▶ **ACTION ITEM**
Lines to return, exactly: from the line with "BLOOM (36, 1026)" to the line with "PRELUDE (41, 900)" in the entries below, both included.
Start of MATERIAL PROVIDED
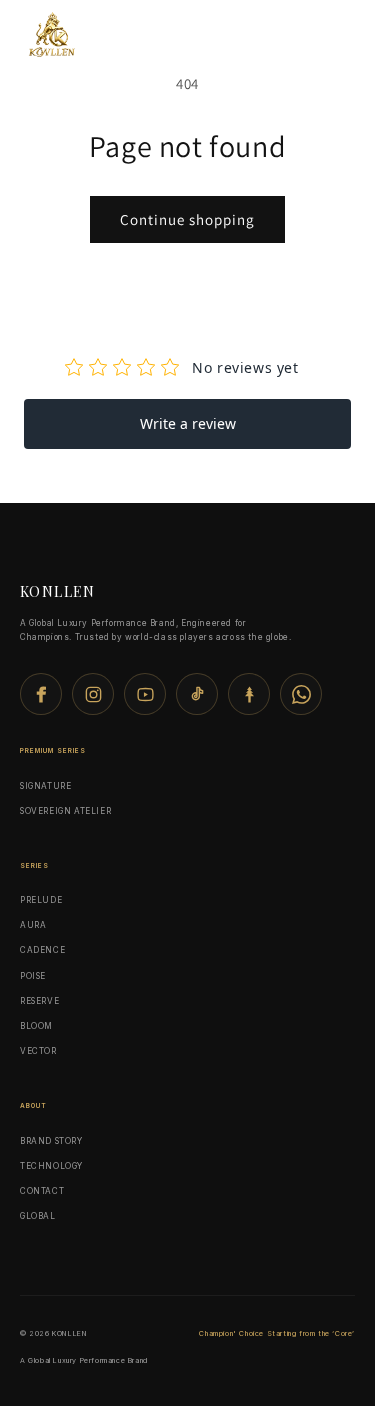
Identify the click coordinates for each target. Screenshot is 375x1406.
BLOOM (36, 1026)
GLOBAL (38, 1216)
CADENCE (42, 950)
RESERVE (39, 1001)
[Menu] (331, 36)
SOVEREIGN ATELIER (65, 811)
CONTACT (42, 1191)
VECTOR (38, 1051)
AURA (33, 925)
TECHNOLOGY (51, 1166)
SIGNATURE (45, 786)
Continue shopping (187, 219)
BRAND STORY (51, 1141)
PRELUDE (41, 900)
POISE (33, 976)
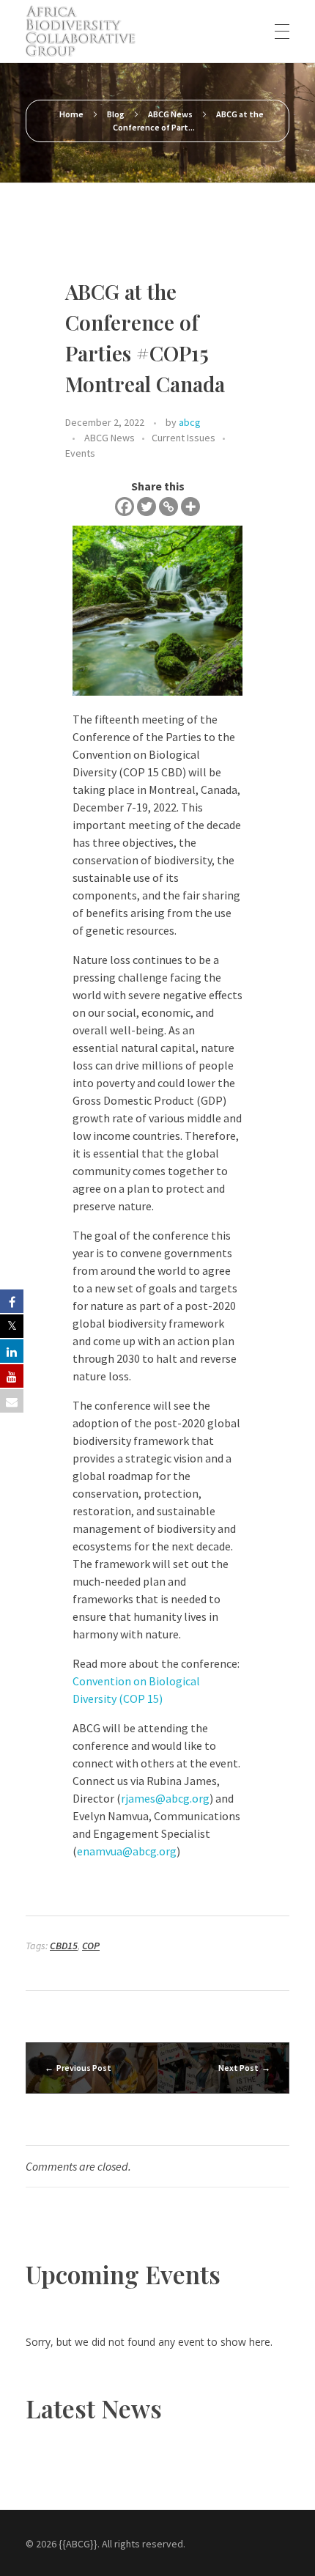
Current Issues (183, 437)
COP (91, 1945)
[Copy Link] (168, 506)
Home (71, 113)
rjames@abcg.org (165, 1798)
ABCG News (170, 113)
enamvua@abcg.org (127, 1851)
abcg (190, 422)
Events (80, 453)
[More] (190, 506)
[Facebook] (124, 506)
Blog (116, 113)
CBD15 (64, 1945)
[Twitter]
End of MATERIAL PROVIDED
▶ **ANSWER BOX**
BLOOM (36, 1026)
GLOBAL (38, 1216)
CADENCE (42, 950)
RESERVE (39, 1001)
[Menu] (331, 36)
SOVEREIGN ATELIER (65, 811)
CONTACT (42, 1191)
VECTOR (38, 1051)
AURA (33, 925)
TECHNOLOGY (51, 1166)
SIGNATURE (45, 786)
Continue shopping (187, 219)
BRAND STORY (51, 1141)
PRELUDE (41, 900)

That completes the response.